EXERCISE DIRECTIONS:
Copy, from the material below, each line that contains the word "arrow".

++++++

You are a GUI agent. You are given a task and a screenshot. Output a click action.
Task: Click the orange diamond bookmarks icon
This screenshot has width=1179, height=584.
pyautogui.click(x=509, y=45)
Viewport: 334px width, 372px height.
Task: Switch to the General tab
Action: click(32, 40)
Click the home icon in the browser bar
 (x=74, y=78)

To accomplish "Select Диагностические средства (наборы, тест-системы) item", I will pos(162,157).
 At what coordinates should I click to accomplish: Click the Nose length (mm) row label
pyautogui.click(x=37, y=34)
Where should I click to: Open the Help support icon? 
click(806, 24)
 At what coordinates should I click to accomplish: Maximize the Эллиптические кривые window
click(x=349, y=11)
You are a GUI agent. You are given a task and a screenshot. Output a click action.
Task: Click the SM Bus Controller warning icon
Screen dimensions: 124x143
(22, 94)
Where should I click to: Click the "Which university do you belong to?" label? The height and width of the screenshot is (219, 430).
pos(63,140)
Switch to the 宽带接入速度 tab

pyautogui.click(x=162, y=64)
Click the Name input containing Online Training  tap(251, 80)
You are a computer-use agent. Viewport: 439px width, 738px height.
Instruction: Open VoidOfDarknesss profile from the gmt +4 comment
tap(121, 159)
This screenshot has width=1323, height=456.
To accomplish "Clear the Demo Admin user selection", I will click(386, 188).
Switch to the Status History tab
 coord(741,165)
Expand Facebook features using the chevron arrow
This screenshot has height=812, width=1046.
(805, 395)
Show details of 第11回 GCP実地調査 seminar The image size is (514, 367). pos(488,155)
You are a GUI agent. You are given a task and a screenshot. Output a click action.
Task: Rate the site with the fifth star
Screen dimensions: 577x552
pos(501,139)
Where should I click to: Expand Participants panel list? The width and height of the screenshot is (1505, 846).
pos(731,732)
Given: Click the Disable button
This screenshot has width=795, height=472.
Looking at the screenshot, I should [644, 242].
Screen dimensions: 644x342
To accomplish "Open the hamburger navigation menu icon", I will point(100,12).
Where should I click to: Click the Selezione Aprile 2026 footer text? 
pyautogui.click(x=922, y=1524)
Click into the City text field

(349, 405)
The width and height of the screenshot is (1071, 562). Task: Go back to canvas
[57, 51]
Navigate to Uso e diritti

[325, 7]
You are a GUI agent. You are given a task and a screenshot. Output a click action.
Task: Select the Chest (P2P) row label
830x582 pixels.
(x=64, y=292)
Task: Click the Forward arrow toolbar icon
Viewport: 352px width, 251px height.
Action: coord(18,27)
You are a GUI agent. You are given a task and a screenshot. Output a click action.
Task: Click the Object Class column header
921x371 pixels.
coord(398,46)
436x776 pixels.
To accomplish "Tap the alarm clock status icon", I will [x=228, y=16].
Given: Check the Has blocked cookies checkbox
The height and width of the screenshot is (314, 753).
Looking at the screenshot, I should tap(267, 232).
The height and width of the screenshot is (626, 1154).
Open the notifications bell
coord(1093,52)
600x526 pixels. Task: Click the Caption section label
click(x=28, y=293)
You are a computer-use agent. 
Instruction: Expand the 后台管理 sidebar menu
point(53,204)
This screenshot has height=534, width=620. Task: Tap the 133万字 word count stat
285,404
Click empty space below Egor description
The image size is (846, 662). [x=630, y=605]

++++++

TASK OUTPUT:
Expand Facebook features using the chevron arrow
Task: Click the Forward arrow toolbar icon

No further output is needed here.